INSTRUCTIONS TO FOLLOW
Write out, please, each line from the one containing "Click the eye icon beside 流程引导" to the final line of the data, both included, exactly and without pictures.

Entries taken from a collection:

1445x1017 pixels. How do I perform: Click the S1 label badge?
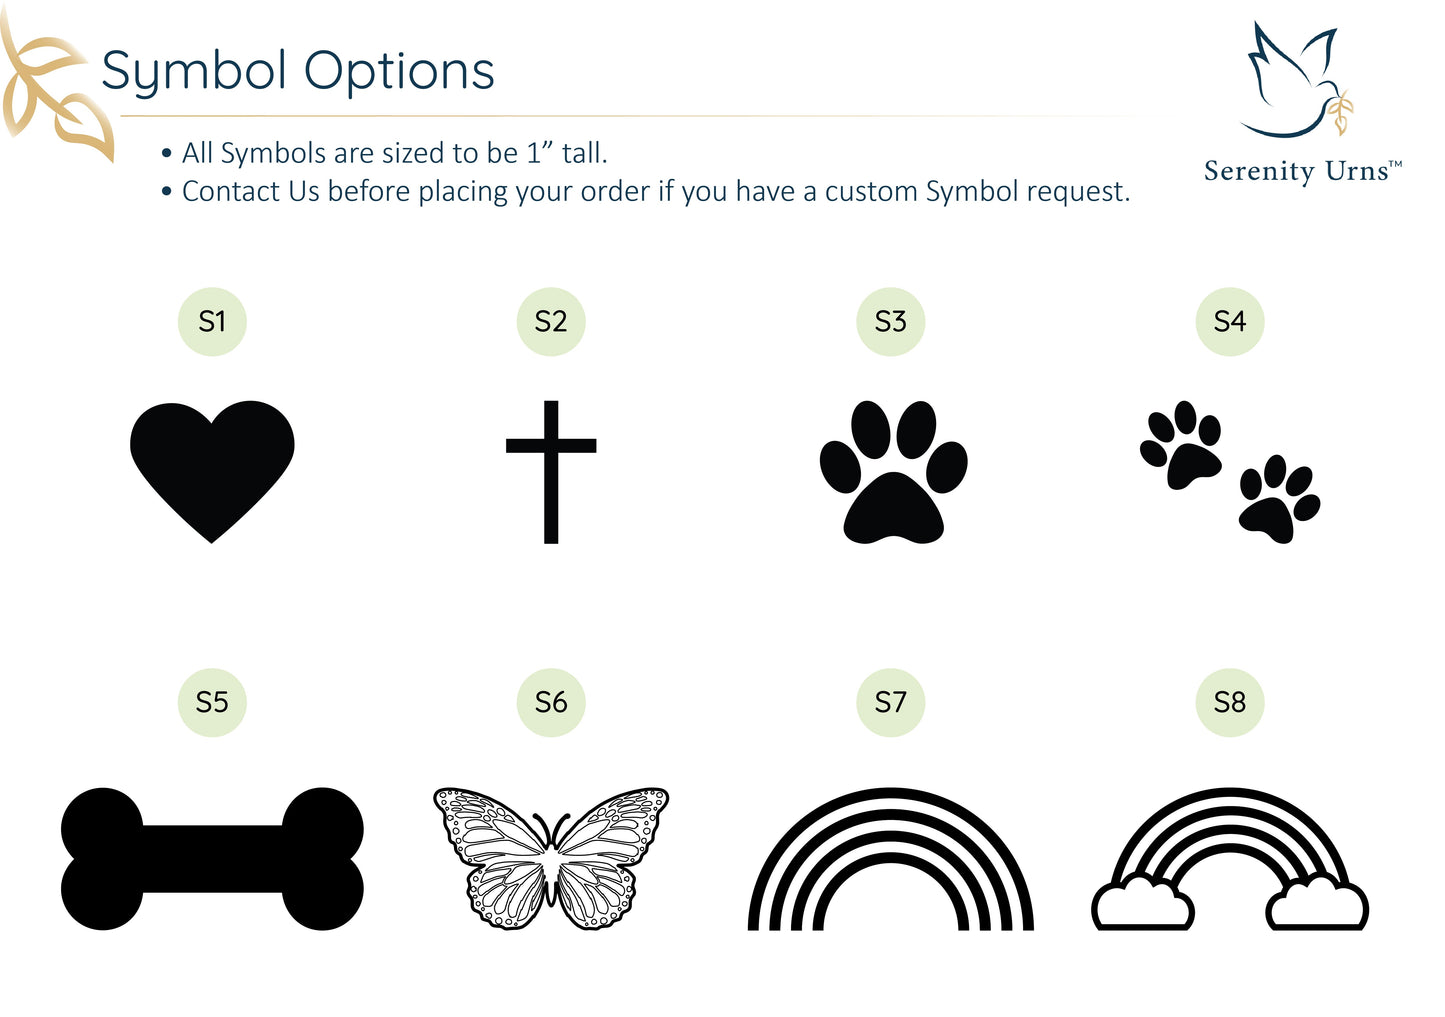[x=212, y=322]

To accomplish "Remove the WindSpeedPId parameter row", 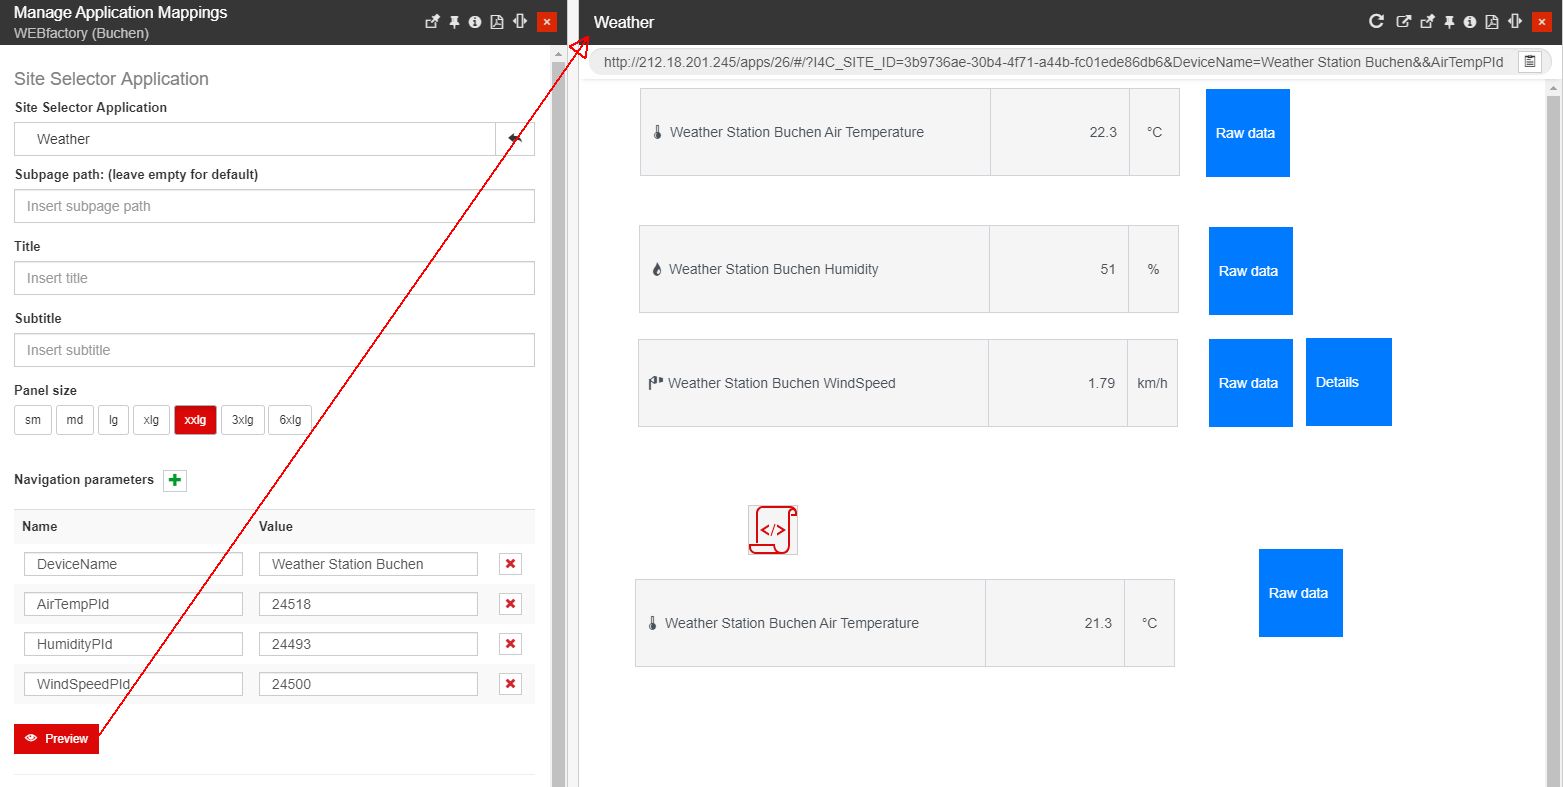I will tap(510, 684).

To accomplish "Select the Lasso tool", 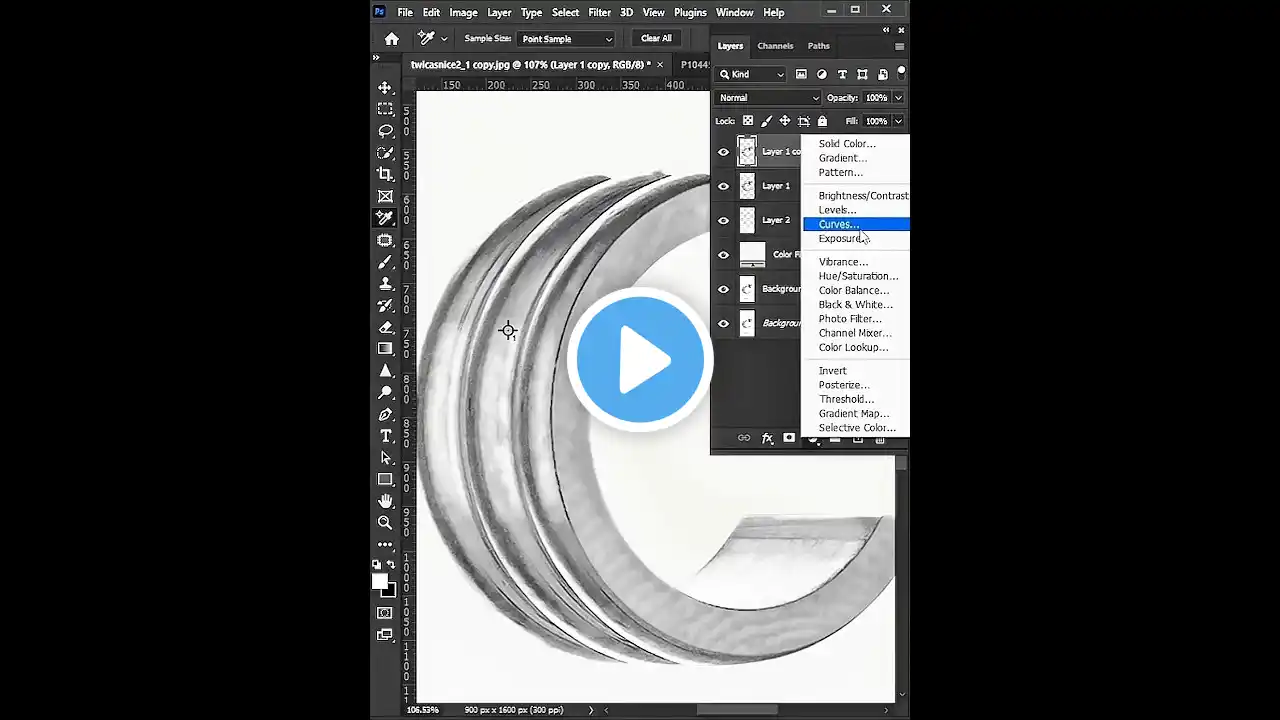I will pyautogui.click(x=385, y=131).
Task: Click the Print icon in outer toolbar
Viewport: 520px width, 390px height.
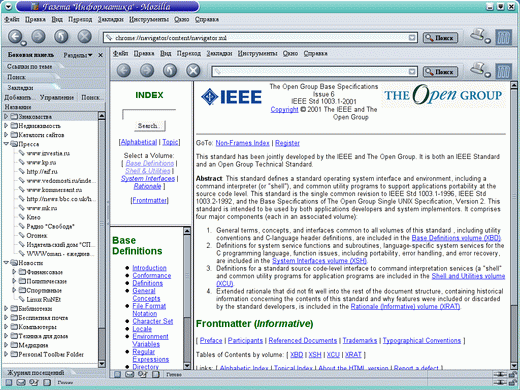Action: point(478,35)
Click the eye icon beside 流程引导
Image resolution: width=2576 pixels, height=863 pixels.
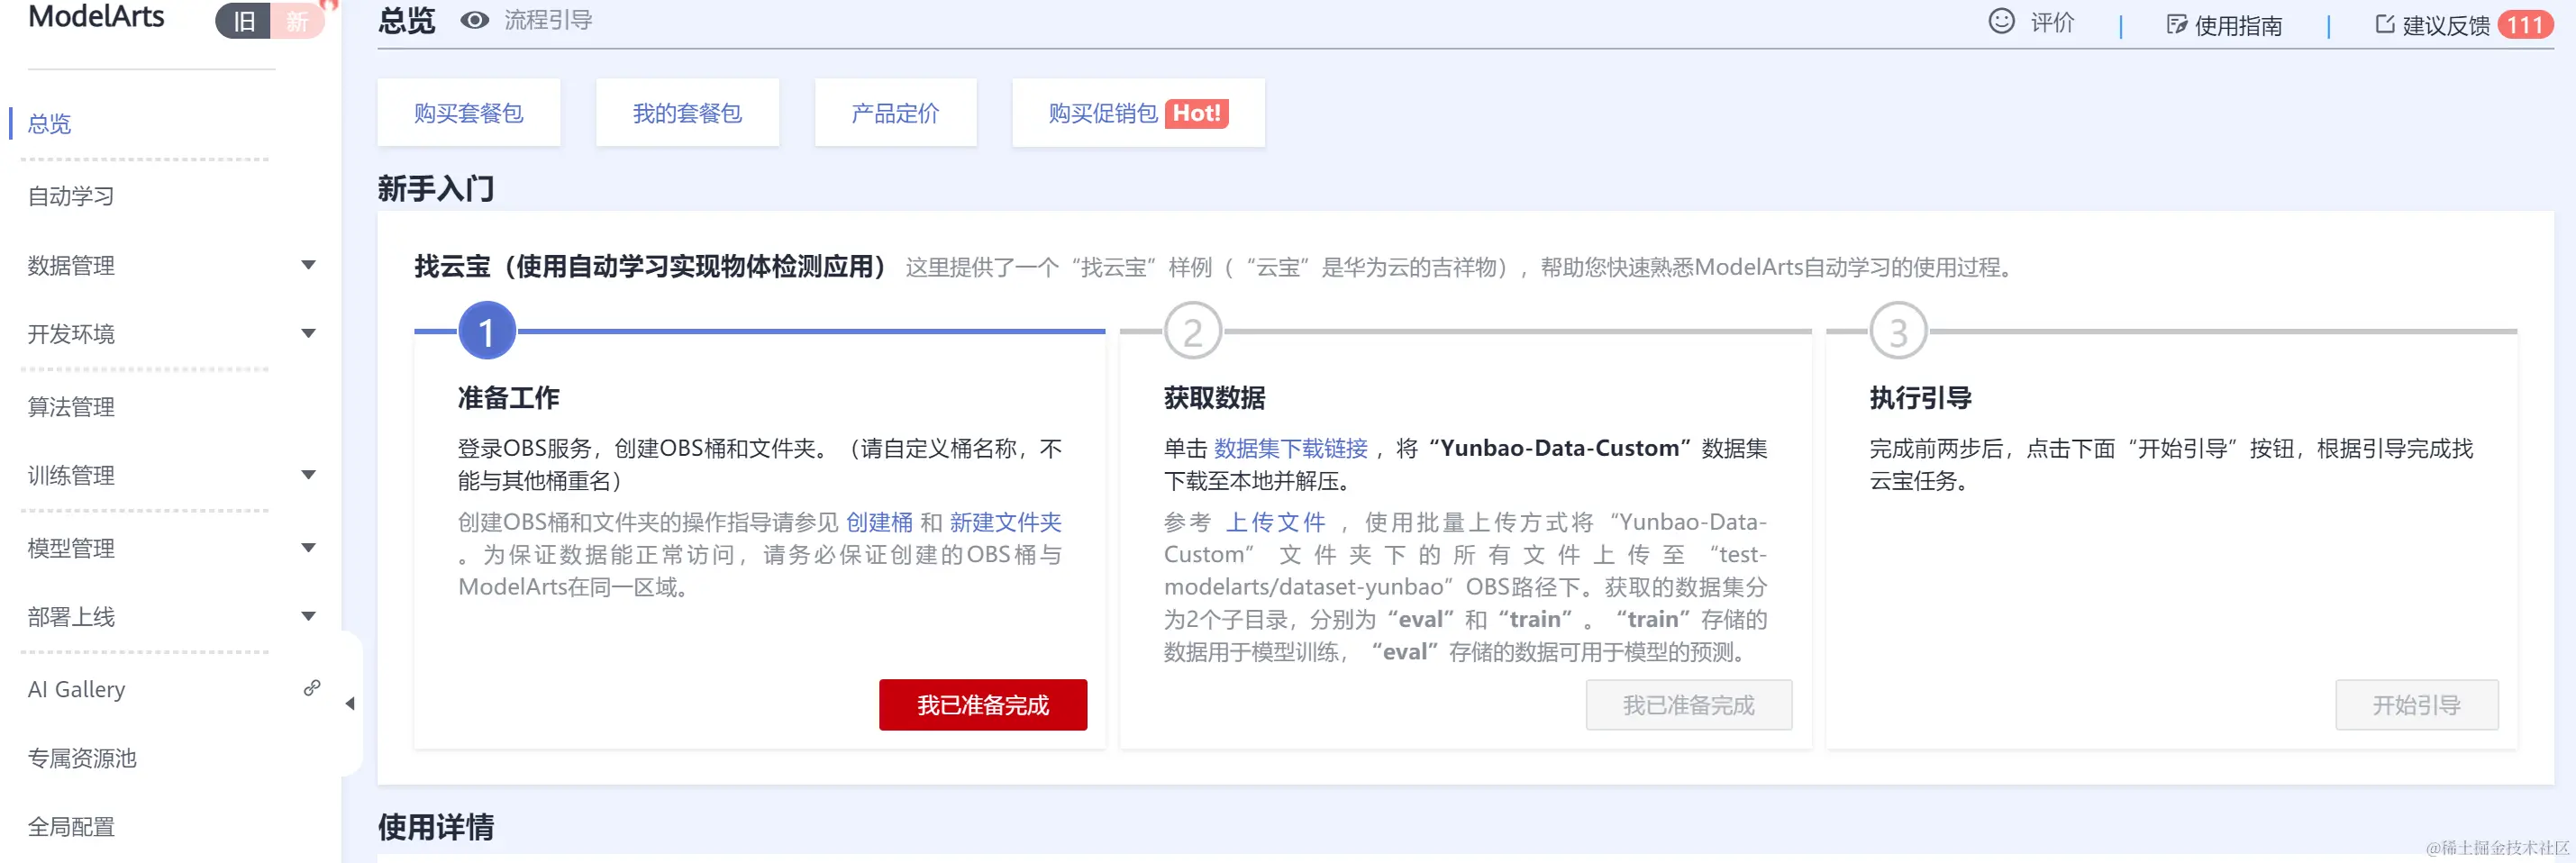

SOLUTION
Click the eye icon beside 流程引导
Image resolution: width=2576 pixels, height=863 pixels.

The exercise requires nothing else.